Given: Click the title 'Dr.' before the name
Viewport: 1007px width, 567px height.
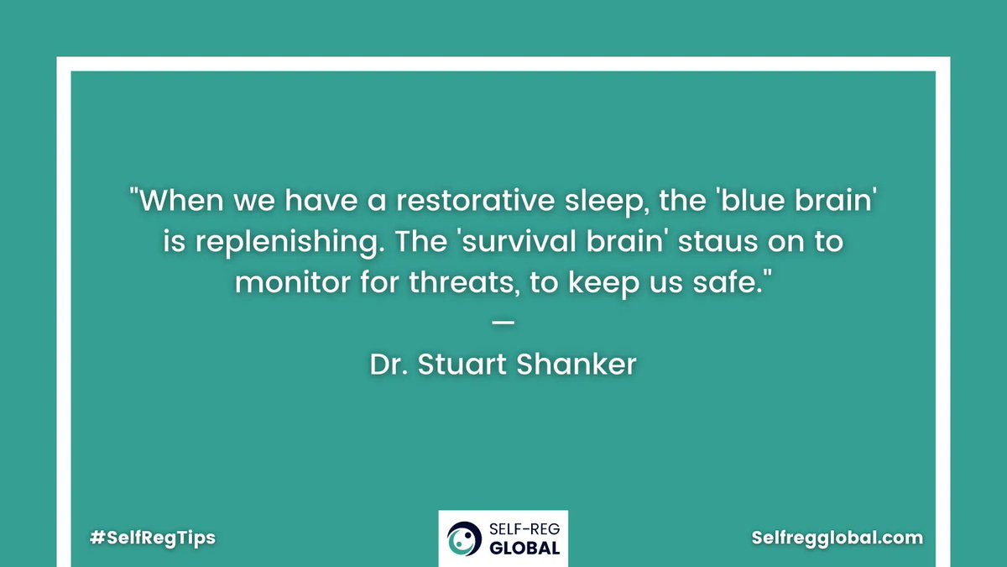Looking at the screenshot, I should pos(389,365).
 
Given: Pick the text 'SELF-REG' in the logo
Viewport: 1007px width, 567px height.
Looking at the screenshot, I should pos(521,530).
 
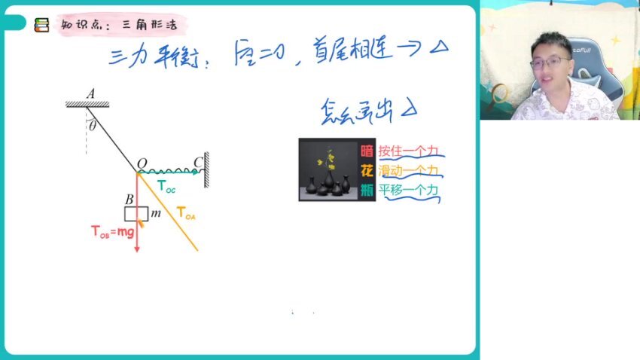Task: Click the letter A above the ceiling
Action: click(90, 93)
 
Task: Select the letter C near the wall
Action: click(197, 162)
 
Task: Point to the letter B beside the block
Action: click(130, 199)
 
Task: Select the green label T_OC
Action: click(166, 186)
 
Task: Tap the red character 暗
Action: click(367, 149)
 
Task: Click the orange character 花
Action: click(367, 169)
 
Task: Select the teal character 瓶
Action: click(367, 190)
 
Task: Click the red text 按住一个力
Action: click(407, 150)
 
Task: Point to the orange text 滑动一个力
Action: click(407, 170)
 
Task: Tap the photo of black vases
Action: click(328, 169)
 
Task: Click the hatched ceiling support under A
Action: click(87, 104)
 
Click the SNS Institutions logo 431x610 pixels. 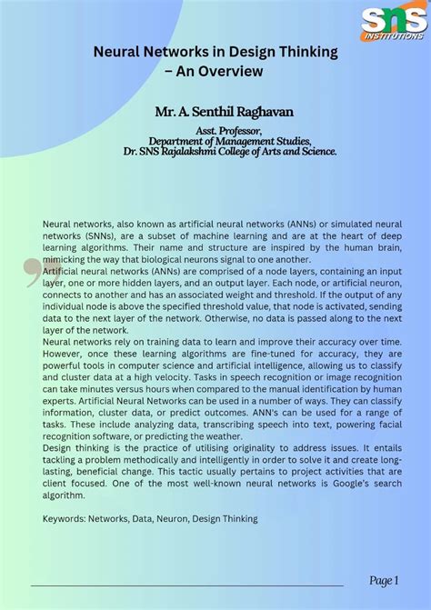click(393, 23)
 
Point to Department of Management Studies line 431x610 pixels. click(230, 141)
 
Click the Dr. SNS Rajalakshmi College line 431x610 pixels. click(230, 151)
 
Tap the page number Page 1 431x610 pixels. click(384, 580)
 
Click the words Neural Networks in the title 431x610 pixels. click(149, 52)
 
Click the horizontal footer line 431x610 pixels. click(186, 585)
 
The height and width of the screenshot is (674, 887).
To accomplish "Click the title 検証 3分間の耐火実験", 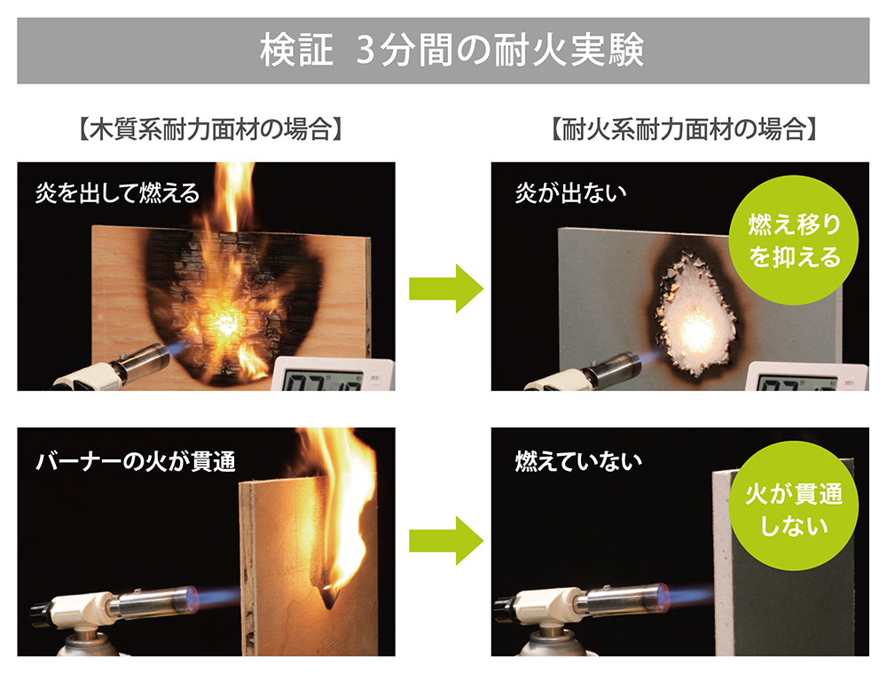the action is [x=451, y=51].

TASK STATEMENT. Switch "character" to "glyph" in the lines of the listing from the line with "Task: Point to the letter B beside the block" to the line with "Action: click(367, 190)", and give only those lines with nothing else changed.

WRITTEN ANSWER.
Task: Point to the letter B beside the block
Action: click(130, 199)
 
Task: Select the green label T_OC
Action: click(166, 186)
 
Task: Tap the red glyph 暗
Action: click(367, 149)
 
Task: Click the orange glyph 花
Action: click(367, 169)
 
Task: Select the teal glyph 瓶
Action: click(367, 190)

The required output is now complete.